AVAILABLE DATA:
■ ■ ■ ■ ■

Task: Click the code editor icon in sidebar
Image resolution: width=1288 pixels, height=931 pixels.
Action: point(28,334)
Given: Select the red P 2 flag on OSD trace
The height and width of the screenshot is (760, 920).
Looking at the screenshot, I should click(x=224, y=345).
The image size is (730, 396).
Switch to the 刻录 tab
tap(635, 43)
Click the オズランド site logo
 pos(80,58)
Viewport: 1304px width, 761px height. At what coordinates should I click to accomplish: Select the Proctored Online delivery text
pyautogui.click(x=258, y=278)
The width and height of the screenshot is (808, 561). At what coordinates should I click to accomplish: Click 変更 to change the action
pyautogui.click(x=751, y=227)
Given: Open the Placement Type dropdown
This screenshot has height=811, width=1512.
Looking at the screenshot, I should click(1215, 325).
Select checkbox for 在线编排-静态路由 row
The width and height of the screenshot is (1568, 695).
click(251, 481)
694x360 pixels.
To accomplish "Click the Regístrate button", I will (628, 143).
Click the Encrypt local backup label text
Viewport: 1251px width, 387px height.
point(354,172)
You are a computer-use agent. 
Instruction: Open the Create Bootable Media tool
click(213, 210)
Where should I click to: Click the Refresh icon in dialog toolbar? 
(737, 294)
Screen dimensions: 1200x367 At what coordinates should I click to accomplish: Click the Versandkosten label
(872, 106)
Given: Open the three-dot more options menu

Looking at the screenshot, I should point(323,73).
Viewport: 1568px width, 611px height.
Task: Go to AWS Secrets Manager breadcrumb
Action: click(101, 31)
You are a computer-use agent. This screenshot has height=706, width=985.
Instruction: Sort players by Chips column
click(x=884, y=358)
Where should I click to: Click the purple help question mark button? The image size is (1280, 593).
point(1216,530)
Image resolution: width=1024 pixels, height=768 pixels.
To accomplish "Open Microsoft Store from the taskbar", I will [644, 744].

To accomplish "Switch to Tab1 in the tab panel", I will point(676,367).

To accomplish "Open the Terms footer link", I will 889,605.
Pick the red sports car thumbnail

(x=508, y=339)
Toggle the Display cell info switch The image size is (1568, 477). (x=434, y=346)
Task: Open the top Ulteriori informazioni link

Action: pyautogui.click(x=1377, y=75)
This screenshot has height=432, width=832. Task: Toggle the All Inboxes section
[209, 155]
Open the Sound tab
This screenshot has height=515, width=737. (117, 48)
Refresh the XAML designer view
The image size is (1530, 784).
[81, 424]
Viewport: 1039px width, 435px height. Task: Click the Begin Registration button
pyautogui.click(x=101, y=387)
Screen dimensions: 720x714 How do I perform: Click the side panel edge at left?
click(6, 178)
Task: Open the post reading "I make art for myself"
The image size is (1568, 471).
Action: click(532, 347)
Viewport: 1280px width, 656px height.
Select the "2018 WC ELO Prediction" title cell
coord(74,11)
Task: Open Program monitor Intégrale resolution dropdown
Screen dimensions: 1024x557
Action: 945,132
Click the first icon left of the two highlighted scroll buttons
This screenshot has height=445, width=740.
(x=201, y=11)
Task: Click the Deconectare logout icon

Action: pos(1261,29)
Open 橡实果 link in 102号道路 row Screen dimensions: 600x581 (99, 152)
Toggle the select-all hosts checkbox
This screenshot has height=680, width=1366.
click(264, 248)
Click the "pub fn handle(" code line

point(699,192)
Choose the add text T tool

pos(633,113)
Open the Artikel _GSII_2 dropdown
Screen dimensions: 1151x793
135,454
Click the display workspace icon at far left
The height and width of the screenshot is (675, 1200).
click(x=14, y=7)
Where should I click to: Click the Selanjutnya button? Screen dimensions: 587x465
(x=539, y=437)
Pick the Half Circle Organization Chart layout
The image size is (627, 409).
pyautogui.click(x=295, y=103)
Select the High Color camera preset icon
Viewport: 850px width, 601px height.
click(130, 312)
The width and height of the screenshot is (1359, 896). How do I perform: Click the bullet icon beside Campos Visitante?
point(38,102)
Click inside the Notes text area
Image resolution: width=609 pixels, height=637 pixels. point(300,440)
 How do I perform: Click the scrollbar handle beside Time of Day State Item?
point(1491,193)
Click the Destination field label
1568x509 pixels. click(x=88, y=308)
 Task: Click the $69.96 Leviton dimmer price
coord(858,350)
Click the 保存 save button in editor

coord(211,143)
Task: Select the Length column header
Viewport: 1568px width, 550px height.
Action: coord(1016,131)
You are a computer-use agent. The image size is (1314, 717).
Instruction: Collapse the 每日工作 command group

■ ■ ■ ■ ■

THE TASK: How many of the lines above contain the string "computer"? Give the number only.

EXPECTED ANSWER: 3